Developing Turbine data apps with Go
To proceed with the following guide, you must have already gone through the set up steps and initialized your application.
Requirements
The application
When you run the meroxa apps init liveapp --lang go
command, Turbine automatically scaffolds an example data app in an empty Git repository on your local machine.
Navigate to the root of your project and run the tree
command to list its contents. You should see the following:
├── README.md # Contains an introduction and guidance on building a Turbine app using Go.
├── app.go # The base of your application code. Includes an example data app to get you started.
├── app_test.go # Unit test example that tests a function within the example data app.
├── app.json # A configuration file for running your data app locally.

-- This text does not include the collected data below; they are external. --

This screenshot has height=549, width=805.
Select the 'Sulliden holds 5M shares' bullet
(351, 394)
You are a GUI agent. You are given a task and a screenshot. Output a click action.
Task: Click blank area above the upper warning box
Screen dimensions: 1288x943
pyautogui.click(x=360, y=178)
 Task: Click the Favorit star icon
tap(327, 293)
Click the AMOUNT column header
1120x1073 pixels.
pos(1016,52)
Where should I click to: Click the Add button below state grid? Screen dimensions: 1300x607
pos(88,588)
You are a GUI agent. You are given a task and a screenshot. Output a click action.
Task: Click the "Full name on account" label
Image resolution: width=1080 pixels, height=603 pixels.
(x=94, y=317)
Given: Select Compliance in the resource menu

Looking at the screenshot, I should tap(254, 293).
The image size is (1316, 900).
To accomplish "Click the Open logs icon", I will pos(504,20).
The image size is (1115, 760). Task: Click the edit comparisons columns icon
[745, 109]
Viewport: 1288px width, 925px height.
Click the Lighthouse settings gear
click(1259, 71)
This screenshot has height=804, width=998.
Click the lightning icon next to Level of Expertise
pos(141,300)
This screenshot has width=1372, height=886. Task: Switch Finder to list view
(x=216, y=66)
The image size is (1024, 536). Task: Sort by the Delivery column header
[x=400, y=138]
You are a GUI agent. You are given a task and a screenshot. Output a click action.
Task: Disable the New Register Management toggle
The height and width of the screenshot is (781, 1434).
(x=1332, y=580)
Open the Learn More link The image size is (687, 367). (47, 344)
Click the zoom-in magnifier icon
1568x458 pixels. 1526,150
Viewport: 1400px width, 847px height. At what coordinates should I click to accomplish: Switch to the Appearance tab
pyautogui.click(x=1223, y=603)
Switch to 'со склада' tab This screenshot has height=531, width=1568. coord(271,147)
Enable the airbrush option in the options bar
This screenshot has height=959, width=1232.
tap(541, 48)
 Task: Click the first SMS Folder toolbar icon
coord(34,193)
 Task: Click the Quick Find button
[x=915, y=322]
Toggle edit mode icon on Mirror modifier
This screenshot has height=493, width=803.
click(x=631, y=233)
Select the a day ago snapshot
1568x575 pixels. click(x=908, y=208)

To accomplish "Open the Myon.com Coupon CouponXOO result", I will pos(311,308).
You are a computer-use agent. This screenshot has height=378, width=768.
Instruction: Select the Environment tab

├── go.mod # Manages your data app dependencies, scripts, versions, etc.
├── go.sum # Lists direct and indirect dependencies along with the version.
└── fixtures # Fixtures are JSON-formatted data records you can develop against and run with your data app locally.
├── demo-cdc.json # A Change Data Capture (CDC) data record sample for the example data app.
└── demo-no-cdc.json # A data record sample for the example data app.
Note: If your $GOPATH isn't set to where you are working, you can manually initialize your Go modules by running go mod init liveapp
in the root of your project directory.
The codebase contains comments that describe each function and its purpose. All that awaits is your creativity demonstrated through code.
package main
import (
// Dependencies of the example data app
"crypto/md5"
"encoding/hex"
"fmt"
"log"
// Dependencies of Turbine
"github.com/meroxa/turbine-go"
"github.com/meroxa/turbine-go/runner"
)
func main() {
runner.Start(App{})
}
var _ turbine.App = (*App)(nil)
type App struct{}
func (a App) Run(v turbine.Turbine) error {
// To configure your data stores as resources on the Meroxa Platform
// use the Meroxa Dashboard, CLI, or Meroxa Terraform Provider.
// For more details refer to: https://docs.meroxa.com/
//
// Identify an upstream data store for your data app
// with the `Resources` function
// Replace `source_name` with the resource name the
// data store was configured with on Meroxa.
source, err := v.Resources("source_name")
if err != nil {
return err
}
// Specify which upstream records to pull
// with the `Records` function
// Replace `collection_name` with a table, collection,
// or bucket name in your data store.
// If a configuration is needed for your source,
// you can pass it as a second argument to the `Records` function. For example:
//
// source.Records("collection_name", turbine.ConnectionOptions{turbine.ResourceConfig{Field: "incrementing.field.name", Value:"id"}})
records, err := source.Records("collection_name", nil)
if err != nil {
return err
}
// Specify what code to execute against upstream records
// with the `Process` function
// Replace `Anonymize` with the name of your function code.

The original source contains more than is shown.